El timado lo es, siempre, por codicia, por avaricia, y para desvelar o revelar al hideputa es necesario que haya un tonto.

Esto es muy interesante. El gran teorema social sería determinar dónde acaba el tonto y dónde empieza el hideputa. Pero aquí el tonto es revelador, hace que aflore. Es un excitante de la hijoputez.

Este timo se caracteriza por eso, por la necesidad del tonto, del tonto fingido, el que se hace el bobo, una figura muy antigua, presente incluso en el teatro de nuestro Siglo de Oro. Feijoo es nuestro tonto fingido preferido y mientras denuncia un «proceso destituyente» pacta con Sánchez una reforma constitucional en la que luego, deslizan, el PP se siente engañado por haberles colado la desigualdad feminista. Los días impares van de audaces, los pares de bobitos. En la prensa de derechas ha funcionado siempre mucho lo del tonto, el «no cabe un tonto más» de Amón padre, el «tonto con balcones», el «se puede cruzar España de tonto en tonto», todo muy de Campmany y de Ussía, pero mientras se hacía mofa de los tontos ibéricos se iba asentando el mito de la tontuna del PP; el PP tontito, simplón, bonachón, zonzo de tan legalista, cobardón, tontorrón, pavisoso, sin malicia, «que no sabe comunicar»…  Y así hemos llegado a la situación actual, en la que el PP, por un lado, muy carnívoro él, manda diariamente a sus periódicos y radios a machacar a Vox, mientras que por otro, Feijoo, con cara de opositor a yerno, hace de moderno Tony Leblanc político que regalara estampitas constitucionales.

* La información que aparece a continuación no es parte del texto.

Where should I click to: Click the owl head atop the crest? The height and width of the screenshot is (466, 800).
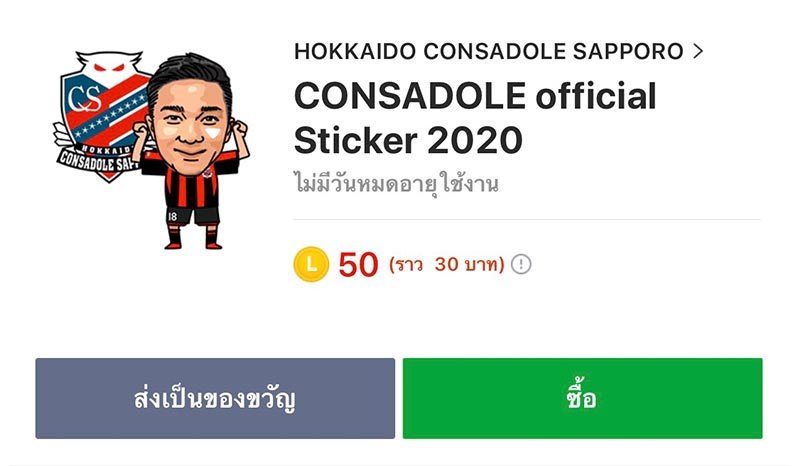(109, 64)
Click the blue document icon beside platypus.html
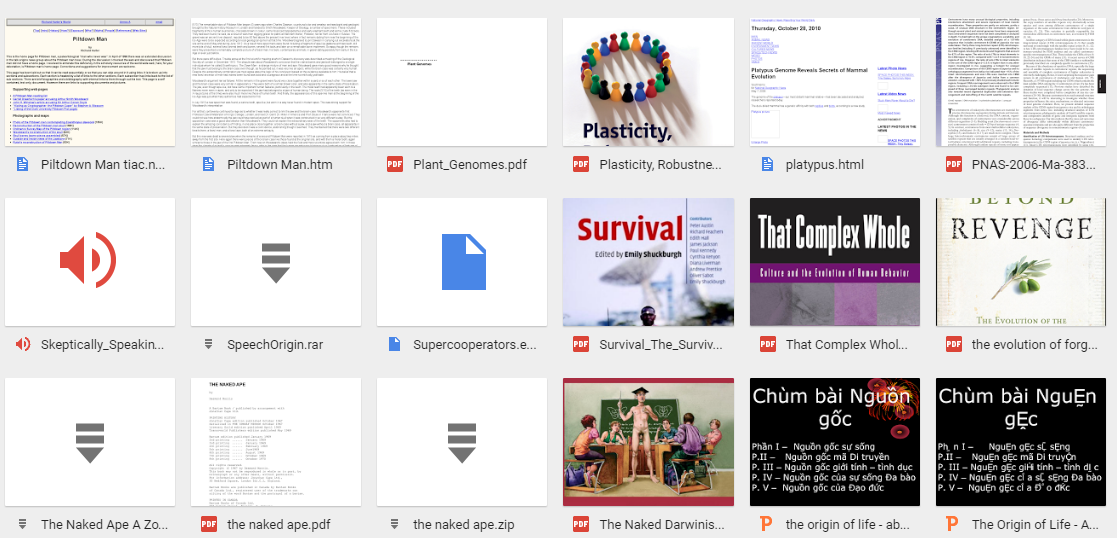This screenshot has width=1117, height=538. tap(767, 165)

El tonto y el listo están en lo mismo, y recomiendo ver de nuevo la escena de Los Tramposos. Tras desplumar al paleto, Tony Leblanc y Antonio Ozores, tonto y listo, pero compinchados (consensuados), se van a todo correr con el dinero. El paleto, huelga decirlo y sin entrar en merecimientos, somos nosotros (nosotros, vosotros, ellos).